Lade Daten...
28.01.2013
Schrift:
-
+

Propagandakonferenz in Teheran

Ahmadinedschad erklärt den Hollywoodismus

Von Kian Badrnejad
Warner Bros. Pictures

"Teuflische Gedanken" aus den USA: Mahmud Ahmadinedschad lädt zu einer seiner berüchtigten Propaganda-Konferenzen nach Teheran. Es soll über Klischees im US-Film debattiert werden und über das Lieblingsthema des iranischen Präsidenten - den Einfluss der "Zionisten" auf das Kino.

Teheran - Auf den ersten Blick klingt alles nach einer linksalternativen Diskussionsrunde, die auch in einem beliebigen Kulturzentrum irgendwo zwischen Hamburg und München stattfinden könnte: Eine Konferenz am Rande eines Filmfestivals, es soll um den internationalen Einfluss Hollywoods gehen. Auf der Tagesordnung stehen die materialistische Ideologie der Filmfabrik, ihr einseitiges Frauenbild und ihre oft militaristischen Botschaften, auf die "Occupy"-Bewegung blickt man mit Sympathie.

Doch die Teilnehmer reisen nicht in Mitfahrgelegenheiten an und sie übernachten auch nicht bei Freunden und Mitaktivisten auf dem Sofa. Die meisten werden wohl komfortabel mit dem Flugzeug auf Teherans Imam-Khomeini-Airport landen. Als Unterkunft ist das luxuriöse Fünf-Sterne-Hotel Parsian Azadi vorgesehen, das schon zu Schah-Zeiten, als es noch Hyatt hieß, die angesagte Herberge für prominente Gäste aus dem Ausland war. Denn vom 3. bis zum 6. Februar richtet das Ministerium für Islamische Führung und Kultur - das pikanterweise auch für die Zensur zuständig ist - in Irans Hauptstadt die "Dritte Internationale Konferenz über Hollywoodismus" aus.

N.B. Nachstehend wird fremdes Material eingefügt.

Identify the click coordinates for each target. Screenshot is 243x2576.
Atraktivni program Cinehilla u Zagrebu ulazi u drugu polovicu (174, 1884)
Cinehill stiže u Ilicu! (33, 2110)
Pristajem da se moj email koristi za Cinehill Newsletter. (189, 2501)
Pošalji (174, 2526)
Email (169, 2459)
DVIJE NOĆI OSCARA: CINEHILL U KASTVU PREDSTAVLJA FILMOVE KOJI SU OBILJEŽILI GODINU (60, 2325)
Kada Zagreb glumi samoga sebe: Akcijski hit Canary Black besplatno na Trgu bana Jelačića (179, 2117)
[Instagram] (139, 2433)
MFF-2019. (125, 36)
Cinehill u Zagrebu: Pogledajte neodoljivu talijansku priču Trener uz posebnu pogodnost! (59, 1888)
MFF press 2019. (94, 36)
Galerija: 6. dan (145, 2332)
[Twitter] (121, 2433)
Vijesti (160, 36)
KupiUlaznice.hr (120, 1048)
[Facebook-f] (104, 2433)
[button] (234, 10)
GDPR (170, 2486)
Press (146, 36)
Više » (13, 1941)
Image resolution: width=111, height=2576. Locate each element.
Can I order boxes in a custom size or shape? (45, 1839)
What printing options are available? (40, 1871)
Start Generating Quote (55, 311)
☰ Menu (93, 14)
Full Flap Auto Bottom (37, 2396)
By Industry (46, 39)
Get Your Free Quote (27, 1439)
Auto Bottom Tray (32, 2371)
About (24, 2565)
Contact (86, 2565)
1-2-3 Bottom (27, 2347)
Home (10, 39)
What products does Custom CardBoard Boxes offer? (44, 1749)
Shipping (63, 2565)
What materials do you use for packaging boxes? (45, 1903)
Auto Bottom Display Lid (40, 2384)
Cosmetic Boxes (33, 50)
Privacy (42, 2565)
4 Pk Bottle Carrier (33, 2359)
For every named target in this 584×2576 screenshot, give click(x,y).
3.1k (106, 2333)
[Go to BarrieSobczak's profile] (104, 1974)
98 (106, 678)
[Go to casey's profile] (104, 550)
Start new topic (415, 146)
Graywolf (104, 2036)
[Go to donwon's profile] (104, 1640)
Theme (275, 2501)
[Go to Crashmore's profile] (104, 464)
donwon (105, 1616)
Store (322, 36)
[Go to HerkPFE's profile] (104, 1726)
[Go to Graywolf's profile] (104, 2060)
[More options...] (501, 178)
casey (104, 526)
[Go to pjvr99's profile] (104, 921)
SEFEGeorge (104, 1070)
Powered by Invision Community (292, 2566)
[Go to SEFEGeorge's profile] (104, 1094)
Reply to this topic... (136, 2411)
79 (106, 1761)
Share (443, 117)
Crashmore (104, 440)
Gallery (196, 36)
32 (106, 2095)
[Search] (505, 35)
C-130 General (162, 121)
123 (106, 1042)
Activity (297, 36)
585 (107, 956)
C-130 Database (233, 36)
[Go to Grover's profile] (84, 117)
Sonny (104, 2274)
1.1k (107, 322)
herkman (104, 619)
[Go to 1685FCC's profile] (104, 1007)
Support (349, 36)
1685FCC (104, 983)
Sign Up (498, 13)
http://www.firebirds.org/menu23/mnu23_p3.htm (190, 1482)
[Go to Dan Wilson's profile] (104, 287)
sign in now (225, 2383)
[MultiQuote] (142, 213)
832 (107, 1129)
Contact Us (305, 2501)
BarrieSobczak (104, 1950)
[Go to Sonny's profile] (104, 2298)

Seit 2011 findet die Tagung regelmäßig am Rande des Fajr-Filmfestivals statt, dem wichtigsten Forum für Irans gar nicht so kleine Filmindustrie. Die Preisträger erhalten den "Kristall-Simorgh", benannt nach einem mythischen Vogel aus Irans vorislamischer Vergangenheit. Viele international anerkannte Produktionen wurden hier zuerst ausgezeichnet. Auch "Nader und Simin - eine Trennung" von Regisseur Asghar Farhadi, der erste iranische Film, der einen Oscar erhielt, räumte vorher beim Fajr-Festival mehrere Preise ab.

Ahmadinedschad nutzt das Fajr-Festival für Propaganda

Dieses Umfeld nutzt das Regime in Teheran jedes Jahr, um eine seiner berüchtigten Propagandakonferenzen abzuhalten. Solche Veranstaltungen sind eine Spezialität der PR-Manager von Präsident Mahmud Ahmadinedschad. Kurz nach dessen Wahl 2005 gab es eine Tagung zum Thema "Eine Welt ohne Zionismus". Dort machte er seine berüchtigte Bemerkung über Israel - "Dieses Besatzerregime muss von den Seiten der Geschichte verschwinden" -, die nicht unerheblich dazu beiträgt, dass er auf internationalem Parkett bis heute als Pariah gilt.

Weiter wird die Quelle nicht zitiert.